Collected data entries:
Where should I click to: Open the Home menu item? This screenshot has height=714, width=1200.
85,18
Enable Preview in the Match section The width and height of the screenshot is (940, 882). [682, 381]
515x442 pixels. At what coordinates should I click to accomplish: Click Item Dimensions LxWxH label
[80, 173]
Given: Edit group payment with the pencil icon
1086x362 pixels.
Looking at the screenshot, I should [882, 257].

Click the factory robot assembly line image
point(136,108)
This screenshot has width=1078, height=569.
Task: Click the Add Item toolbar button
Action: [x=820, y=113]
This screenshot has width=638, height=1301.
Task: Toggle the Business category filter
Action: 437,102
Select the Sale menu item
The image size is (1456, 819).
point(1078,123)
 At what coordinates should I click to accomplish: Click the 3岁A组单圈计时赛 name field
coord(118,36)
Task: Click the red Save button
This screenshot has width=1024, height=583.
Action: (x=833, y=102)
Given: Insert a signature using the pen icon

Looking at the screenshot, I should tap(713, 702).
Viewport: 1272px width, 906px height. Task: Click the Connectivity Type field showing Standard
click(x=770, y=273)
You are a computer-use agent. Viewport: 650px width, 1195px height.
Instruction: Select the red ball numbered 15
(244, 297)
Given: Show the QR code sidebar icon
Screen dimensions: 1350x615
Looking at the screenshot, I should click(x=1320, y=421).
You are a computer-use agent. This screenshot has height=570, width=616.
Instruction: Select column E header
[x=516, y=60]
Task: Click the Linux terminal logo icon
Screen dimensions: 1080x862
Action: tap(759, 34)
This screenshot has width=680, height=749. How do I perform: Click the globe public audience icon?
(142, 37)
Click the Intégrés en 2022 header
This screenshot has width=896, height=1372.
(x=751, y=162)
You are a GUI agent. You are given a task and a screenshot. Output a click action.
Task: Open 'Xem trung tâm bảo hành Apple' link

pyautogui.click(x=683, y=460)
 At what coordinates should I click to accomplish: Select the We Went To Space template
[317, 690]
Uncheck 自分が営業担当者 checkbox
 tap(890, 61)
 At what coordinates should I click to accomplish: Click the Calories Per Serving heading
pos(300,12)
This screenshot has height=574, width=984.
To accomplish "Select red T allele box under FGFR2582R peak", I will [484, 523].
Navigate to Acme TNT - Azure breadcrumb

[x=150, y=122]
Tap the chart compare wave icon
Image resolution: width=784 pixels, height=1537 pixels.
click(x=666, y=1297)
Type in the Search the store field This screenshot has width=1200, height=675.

Aim of the task: The lines from the one holding "Task: Open 'Xem" to the last line of the entries, both included: retype them exactly and give nothing else.

Problem solution:
Task: Open 'Xem trung tâm bảo hành Apple' link

pyautogui.click(x=683, y=460)
 At what coordinates should I click to accomplish: Select the We Went To Space template
[317, 690]
Uncheck 自分が営業担当者 checkbox
 tap(890, 61)
 At what coordinates should I click to accomplish: Click the Calories Per Serving heading
pos(300,12)
This screenshot has height=574, width=984.
To accomplish "Select red T allele box under FGFR2582R peak", I will [484, 523].
Navigate to Acme TNT - Azure breadcrumb

[x=150, y=122]
Tap the chart compare wave icon
Image resolution: width=784 pixels, height=1537 pixels.
click(x=666, y=1297)
Type in the Search the store field This screenshot has width=1200, height=675.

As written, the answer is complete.